[Records excerpted from a collection]
-*-*-

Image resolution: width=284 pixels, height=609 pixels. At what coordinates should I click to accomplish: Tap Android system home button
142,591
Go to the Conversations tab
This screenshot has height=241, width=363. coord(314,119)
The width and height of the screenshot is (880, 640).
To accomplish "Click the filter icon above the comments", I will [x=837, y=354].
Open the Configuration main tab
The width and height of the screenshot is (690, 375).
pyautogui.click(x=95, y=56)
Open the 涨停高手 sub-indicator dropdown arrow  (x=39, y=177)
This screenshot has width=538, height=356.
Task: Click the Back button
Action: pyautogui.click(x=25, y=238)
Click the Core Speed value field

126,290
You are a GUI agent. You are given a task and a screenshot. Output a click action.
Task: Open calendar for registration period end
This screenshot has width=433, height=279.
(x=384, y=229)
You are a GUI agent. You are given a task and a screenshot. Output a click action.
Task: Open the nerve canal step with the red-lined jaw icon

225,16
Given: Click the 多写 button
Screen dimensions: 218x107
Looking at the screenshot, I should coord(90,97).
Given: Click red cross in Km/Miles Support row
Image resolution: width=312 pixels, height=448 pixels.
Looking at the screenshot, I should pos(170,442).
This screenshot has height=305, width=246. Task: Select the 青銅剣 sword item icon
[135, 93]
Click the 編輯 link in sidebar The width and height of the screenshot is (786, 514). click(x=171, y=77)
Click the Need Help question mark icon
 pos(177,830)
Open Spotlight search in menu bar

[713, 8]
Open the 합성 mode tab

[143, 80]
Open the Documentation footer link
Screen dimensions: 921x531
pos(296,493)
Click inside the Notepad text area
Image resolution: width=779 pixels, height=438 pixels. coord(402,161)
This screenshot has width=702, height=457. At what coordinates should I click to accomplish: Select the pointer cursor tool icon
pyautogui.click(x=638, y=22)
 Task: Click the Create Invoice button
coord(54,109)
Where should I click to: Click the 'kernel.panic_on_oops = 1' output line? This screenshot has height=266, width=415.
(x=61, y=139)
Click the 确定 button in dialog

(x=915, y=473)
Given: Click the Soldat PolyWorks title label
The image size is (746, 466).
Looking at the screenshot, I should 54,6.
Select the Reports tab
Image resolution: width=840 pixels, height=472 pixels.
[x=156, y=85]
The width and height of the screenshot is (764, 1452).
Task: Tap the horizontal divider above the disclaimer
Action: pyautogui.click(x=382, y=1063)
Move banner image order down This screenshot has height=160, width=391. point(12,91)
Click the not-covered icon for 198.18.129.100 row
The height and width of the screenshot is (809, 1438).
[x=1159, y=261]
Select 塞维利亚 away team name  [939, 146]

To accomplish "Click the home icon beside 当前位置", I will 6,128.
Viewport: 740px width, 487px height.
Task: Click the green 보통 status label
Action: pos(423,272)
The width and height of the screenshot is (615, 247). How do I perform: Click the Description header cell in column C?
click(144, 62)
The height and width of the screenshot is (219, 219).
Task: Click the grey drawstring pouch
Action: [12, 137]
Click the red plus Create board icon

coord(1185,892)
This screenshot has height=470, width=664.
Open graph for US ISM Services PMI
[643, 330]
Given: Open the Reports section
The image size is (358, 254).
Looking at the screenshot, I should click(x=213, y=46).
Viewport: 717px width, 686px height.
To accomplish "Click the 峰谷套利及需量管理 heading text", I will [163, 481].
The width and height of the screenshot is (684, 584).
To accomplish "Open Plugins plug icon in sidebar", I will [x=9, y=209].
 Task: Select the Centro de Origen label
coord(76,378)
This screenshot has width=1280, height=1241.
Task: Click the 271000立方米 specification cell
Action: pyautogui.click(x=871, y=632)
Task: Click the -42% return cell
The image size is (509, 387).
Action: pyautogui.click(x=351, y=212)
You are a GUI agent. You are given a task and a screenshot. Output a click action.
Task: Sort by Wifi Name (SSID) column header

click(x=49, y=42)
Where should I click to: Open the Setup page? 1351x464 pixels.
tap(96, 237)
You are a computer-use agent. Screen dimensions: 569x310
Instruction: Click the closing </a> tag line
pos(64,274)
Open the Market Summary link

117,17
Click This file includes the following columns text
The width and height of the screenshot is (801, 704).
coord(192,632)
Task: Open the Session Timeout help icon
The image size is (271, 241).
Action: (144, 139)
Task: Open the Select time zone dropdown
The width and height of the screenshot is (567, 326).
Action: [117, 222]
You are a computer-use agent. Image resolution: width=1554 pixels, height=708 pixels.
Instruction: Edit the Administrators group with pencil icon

-*-*-

» **Your objective**: For the records above, give the number of lines containing the string "sidebar" and no other words.

» **Exercise solution**: 2